[Stored data]
= Beginning of Section =

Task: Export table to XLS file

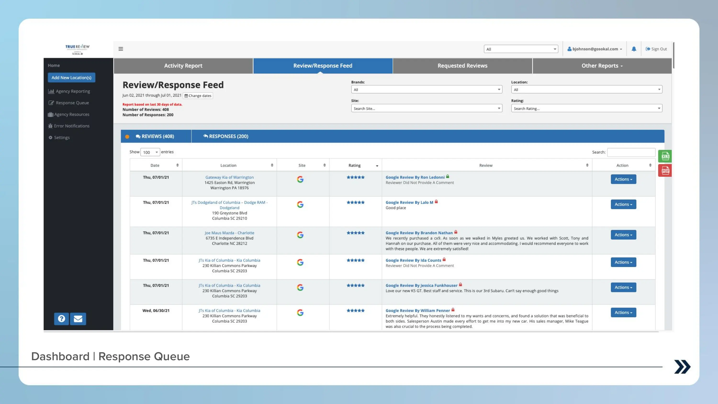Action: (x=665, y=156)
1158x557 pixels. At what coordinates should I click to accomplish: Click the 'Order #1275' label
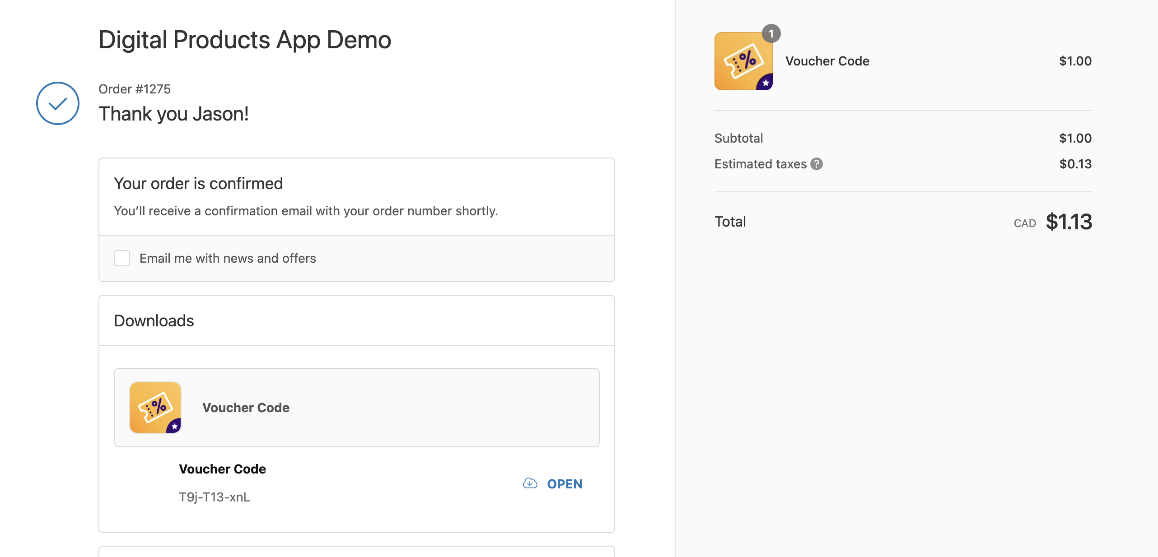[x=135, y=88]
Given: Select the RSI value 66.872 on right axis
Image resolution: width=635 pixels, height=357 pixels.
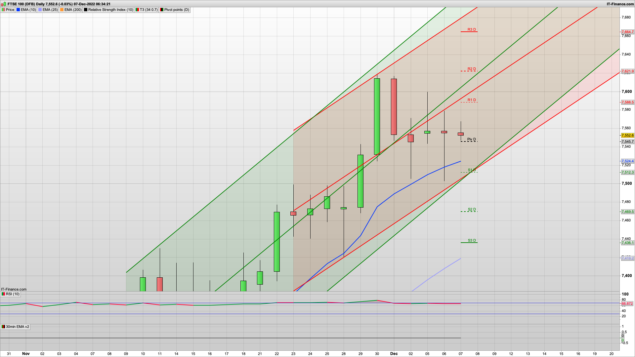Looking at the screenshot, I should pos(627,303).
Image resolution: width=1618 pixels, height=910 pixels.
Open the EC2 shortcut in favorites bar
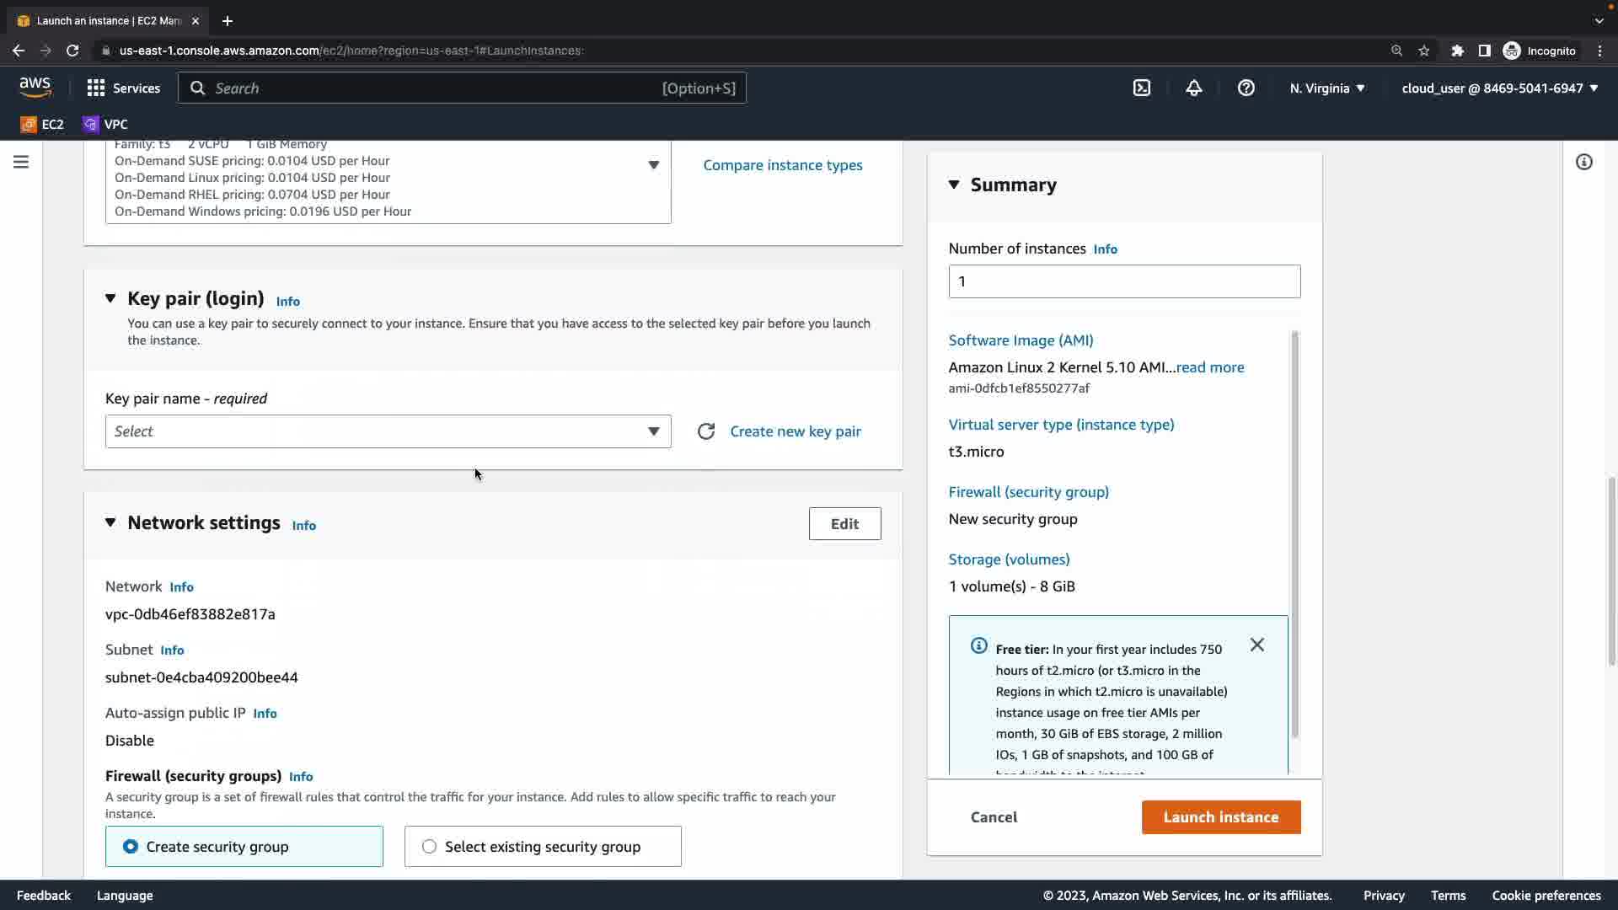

= End of Section =

What this task involves - Copy every line above exactly; images stay out.

Answer for the task -
Task: Export table to XLS file

Action: (x=665, y=156)
1158x557 pixels. At what coordinates should I click to accomplish: Click the 'Order #1275' label
[x=135, y=88]
Given: Select the RSI value 66.872 on right axis
Image resolution: width=635 pixels, height=357 pixels.
Looking at the screenshot, I should pos(627,303).
Image resolution: width=1618 pixels, height=910 pixels.
Open the EC2 shortcut in favorites bar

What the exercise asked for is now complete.